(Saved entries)
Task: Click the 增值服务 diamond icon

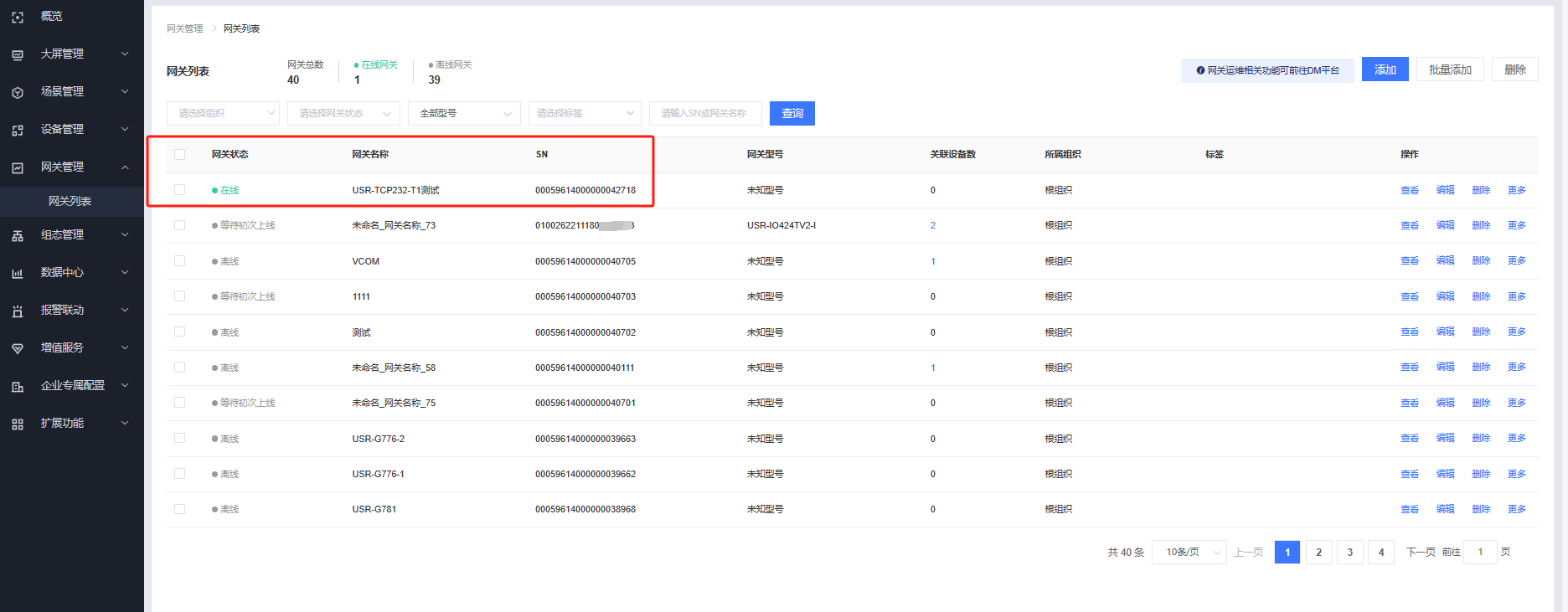Action: pyautogui.click(x=18, y=348)
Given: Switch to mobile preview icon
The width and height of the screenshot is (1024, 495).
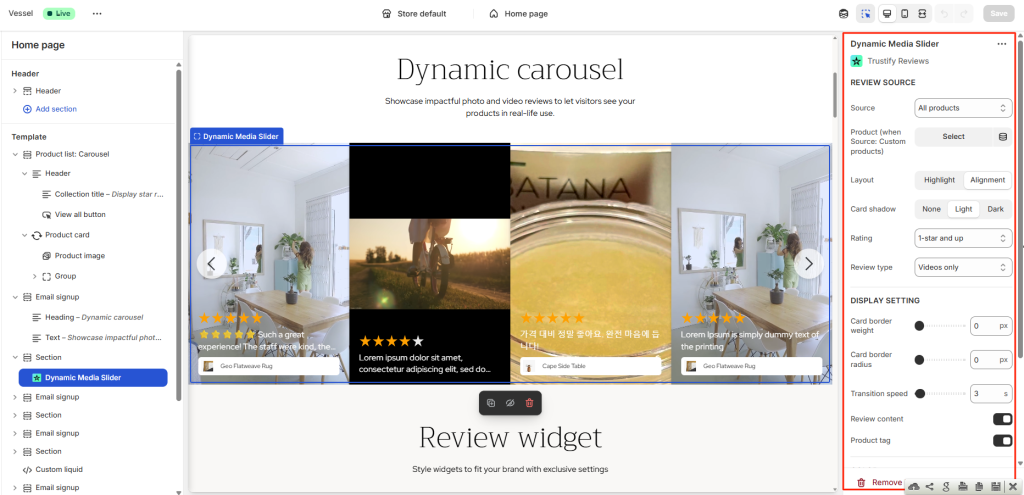Looking at the screenshot, I should coord(904,14).
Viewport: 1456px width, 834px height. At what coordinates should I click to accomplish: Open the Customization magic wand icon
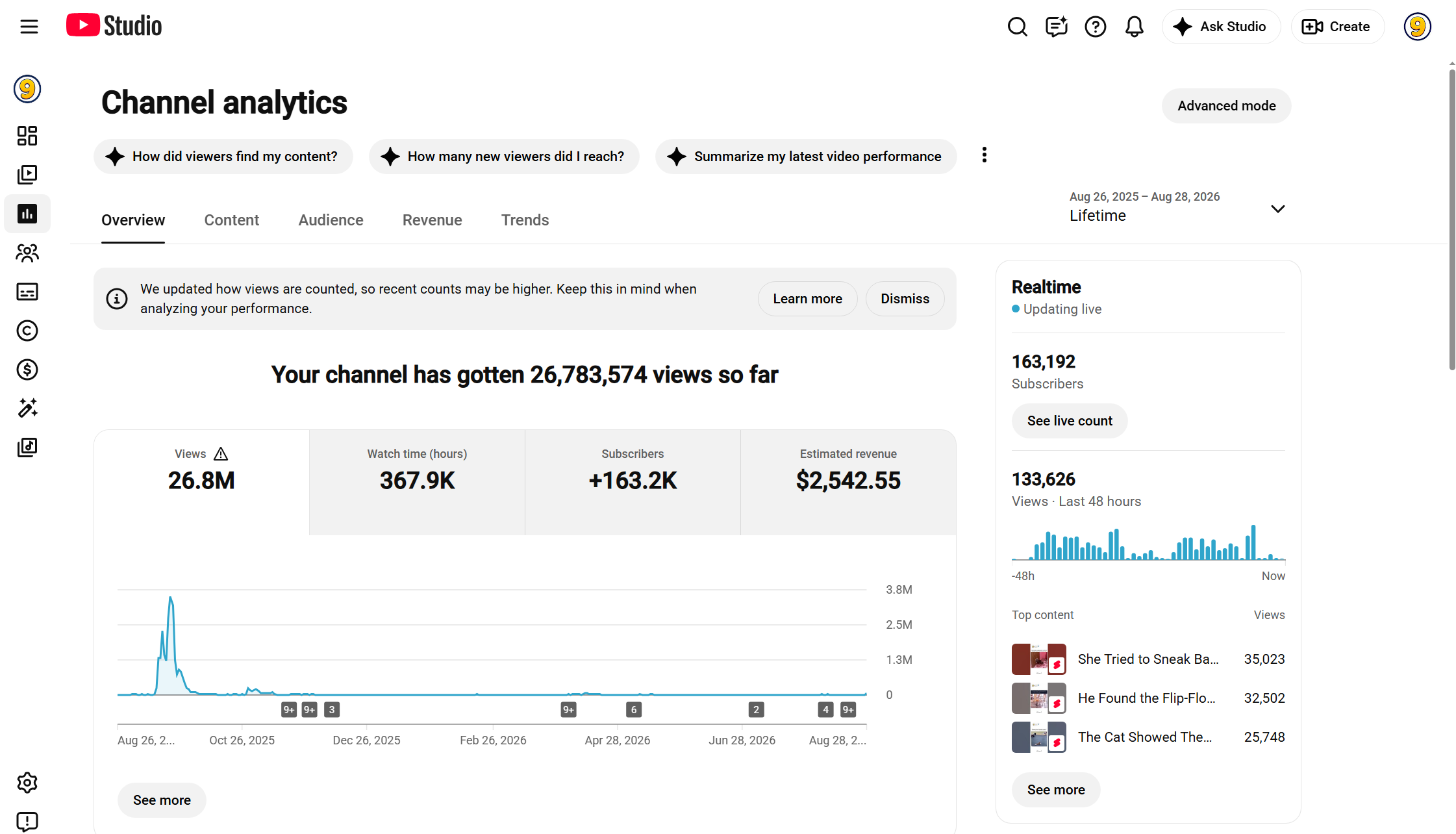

• YOUR GOAL: Return the entries exactly as given. Do not include pictures.

• EXERCISE OUTPUT:
Task: Click the 增值服务 diamond icon

Action: pyautogui.click(x=18, y=348)
Given: Switch to mobile preview icon
The width and height of the screenshot is (1024, 495).
Looking at the screenshot, I should coord(904,14).
Viewport: 1456px width, 834px height. At what coordinates should I click to accomplish: Open the Customization magic wand icon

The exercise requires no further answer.